物事の事実関係がはっきりしないとき、とりあえず立場の弱い側をバッシングする人々がいる。
たとえば沖縄で眼球を損傷し失明した高校生と、その場にいた警察官の言い分が異なっていること。沖縄県警から正式なコメントが出ていない段階であるが、高校生が警察官に疑われるような立場だったと思いこんだ、攻撃的かつ心ない噂が多数あるという。
沖縄の基地問題についても、中央が沖縄の民意を無視し、ごり押しをつづけている問題に関して、誤った噂を事実であるかのごとく決めつけて流す人々がいる。
事実かどうかわからないことであっても、大きな側に逆らうとろくなことがないとい心理なのだろう。保身を通り越した、ある意味で恐怖のようなものに動かされているのだ。
そして最近この流れが、選択的夫婦別姓に反対する人々にもつながっているように思えてきた。
選択的夫婦別姓の制度化を願う人々は「選べるのだからいいじゃないか、同姓にしたい人は同姓でいいじゃないか」と、それが売りだと思って声高に語ってきたし、相手にわかってもらえていないのはその点だとずっと思ってきたはずだが、実は、大きな側につねに付いていたい人にとっては「選べることが困る」ということは、ないだろうか。
言い換えれば、反対と思っている人には、自分で選びたくない、判断したくない、どちらが多数派かわからないと困るという漠然とした不安を感じる人が、いるのではないだろうか。

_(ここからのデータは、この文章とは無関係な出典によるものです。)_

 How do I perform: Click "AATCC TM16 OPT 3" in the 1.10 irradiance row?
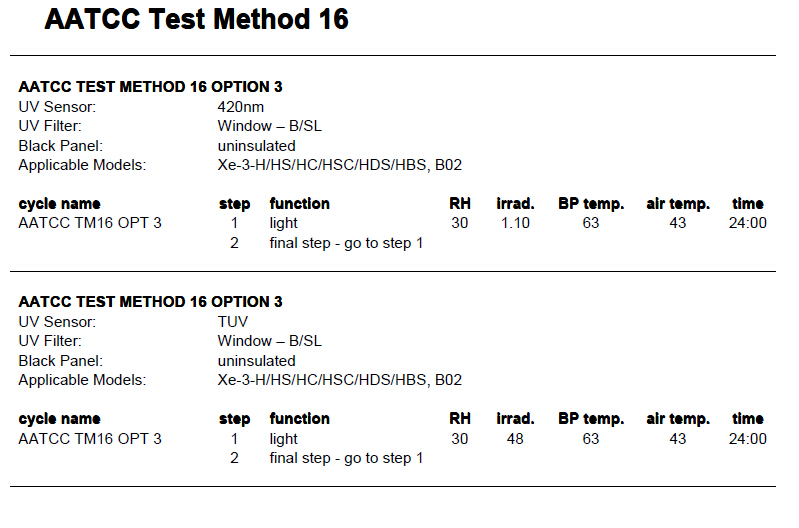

この国における同調圧力の事例を多くの人が身をもって体験しているが、それがなくなることが想定できないから、多数派になれなかったら少数派になる、少数派になるのは怖い、という図式が頭に浮かんでしまうのではと想像する。
なぜこう考えるに至ったかについては、推進する人に対して投げかけられる心ない言葉に、もはや内容ではなく書き手を敵視しているとしか感じられないことが多々あり、(選べるようになったら)同調圧力で自分の意思に反することがおこなわれるかもしれないと、恐れているかのようなコメントを見かけることが、数回だがあったため。
(より正確に書くならば、現在の日本の状況で96%の女性が改姓していることそのものが同調圧力であるが、建前だけでも「どちらかの姓」という法律になっているため、夫婦が自由意志で選んでいるという詭弁がまかり通っている)
このところTwitter等で意見を読み、もはや自分が別姓/同姓どちらを選びたいかではなく、選択肢を作ろうと言っている人たちそのものが「静かだった日常を乱す人」として、敵意の対象になってしまうこともあるのではないか——と、考えるようになった。
ならば、推進派は「選べるんです」の表現が万能薬ではないことを認識し、別の手段からも多角的に検討しなければならないと思われるが——ただし、わたしには「選べる」という言葉に魅力を感じない人とは接点が少なすぎて、よい考えが浮かばない。
同調圧力がなくならないという前提でものを考える人が減れば、多くが幸せになれると思うのだが、それは短期間で成し遂げられるものではないだろう。ならば、どういう突破口があるのか。
夫婦別姓の制度化を願う声は、わたしが気づいているだけでも30年以上の歴史があるが、30年でも、まだ道半ばなのだろうか。待たされすぎた人々が、すでに大勢いる。